Better get ready then :lol:!


----------



## thals (Oct 3, 2009)

lol, I would hope they'd follow suit though that may just jinx it, so I'm not sayin nuthn


----------



## krusty (Oct 3, 2009)

since the SHARKS are not there i will have to say GO THE STORM.


----------



## dscot60 (Oct 3, 2009)

cheers krusty
yeh python rock chick im closing my mouth now lol


----------



## Bushfire (Oct 3, 2009)

I thought it was quirky that in 2007 melbourne storm beat Manly, Brisbane and Para for the flag. In 2009 melbourne have beaten Manly, Brisbane and tomorrow Para for the flag. Billy Slater for the medal.


----------



## Dipcdame (Oct 4, 2009)

UMMMMMMMMMMM................ thought the team with most points/goa;s, whatever would win?????? LOL


----------



## Slateman (Oct 4, 2009)

LOL Melbourne people have lately all the fun. They have NRL final and AFL to watch.
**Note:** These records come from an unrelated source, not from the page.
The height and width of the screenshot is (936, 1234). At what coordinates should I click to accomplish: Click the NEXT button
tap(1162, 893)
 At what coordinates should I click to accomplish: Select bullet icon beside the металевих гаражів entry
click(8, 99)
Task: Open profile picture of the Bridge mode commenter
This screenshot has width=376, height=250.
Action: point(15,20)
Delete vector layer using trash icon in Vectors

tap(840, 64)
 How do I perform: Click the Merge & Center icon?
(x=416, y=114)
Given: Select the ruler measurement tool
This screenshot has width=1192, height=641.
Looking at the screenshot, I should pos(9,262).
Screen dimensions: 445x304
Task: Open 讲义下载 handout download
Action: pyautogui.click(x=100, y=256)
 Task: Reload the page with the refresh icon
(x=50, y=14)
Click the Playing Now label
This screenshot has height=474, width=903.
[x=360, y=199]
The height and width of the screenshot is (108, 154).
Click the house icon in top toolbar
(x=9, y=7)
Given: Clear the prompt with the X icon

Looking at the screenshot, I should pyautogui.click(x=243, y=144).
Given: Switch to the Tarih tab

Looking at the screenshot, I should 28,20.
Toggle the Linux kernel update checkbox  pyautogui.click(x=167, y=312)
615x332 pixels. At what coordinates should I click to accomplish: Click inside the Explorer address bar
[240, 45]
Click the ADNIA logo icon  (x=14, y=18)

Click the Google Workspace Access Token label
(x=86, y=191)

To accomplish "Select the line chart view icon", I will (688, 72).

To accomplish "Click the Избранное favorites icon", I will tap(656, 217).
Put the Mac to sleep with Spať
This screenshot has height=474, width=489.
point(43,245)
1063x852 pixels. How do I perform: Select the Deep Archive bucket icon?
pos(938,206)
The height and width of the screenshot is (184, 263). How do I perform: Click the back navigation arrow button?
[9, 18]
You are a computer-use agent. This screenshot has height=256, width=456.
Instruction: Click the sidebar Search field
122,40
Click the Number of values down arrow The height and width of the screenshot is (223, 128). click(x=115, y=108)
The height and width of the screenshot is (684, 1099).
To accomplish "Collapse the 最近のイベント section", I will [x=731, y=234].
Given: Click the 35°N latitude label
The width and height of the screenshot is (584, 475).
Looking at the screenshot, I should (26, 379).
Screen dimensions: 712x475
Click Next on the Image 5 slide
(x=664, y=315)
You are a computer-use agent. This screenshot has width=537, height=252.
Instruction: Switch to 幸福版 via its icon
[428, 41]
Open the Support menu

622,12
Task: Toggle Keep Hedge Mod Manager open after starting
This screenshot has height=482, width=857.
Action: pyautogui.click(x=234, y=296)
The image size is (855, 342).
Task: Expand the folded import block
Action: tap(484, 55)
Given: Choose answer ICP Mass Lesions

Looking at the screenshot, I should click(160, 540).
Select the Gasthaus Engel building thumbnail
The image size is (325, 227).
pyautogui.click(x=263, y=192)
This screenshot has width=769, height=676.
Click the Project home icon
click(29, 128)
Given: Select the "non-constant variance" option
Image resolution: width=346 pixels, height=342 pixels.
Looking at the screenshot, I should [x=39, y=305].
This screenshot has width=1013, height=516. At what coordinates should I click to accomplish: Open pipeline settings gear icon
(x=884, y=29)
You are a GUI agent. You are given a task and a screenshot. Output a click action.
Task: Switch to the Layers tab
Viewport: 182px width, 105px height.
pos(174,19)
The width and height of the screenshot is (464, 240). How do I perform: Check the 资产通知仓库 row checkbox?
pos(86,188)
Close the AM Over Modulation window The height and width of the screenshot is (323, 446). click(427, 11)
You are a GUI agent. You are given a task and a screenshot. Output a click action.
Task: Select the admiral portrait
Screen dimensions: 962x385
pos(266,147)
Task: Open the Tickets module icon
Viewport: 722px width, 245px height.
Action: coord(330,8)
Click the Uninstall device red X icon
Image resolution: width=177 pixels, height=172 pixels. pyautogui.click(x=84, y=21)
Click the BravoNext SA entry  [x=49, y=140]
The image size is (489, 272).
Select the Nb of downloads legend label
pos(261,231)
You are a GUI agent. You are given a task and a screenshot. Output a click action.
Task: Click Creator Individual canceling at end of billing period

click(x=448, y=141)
Don't forget to put last tips to reptiles direct tipping competition. I just wander who will be the 5 lucky winners.


----------



## buck (Oct 4, 2009)

Bushfire said:


> I thought it was quirky that in 2007 melbourne storm beat Manly, Brisbane and Para for the flag. In 2009 melbourne have beaten Manly, Brisbane and tomorrow Para for the flag. Billy Slater for the medal.


 
Flag??? Did they pinch it from a supporter?? I think you have your codes mixed up.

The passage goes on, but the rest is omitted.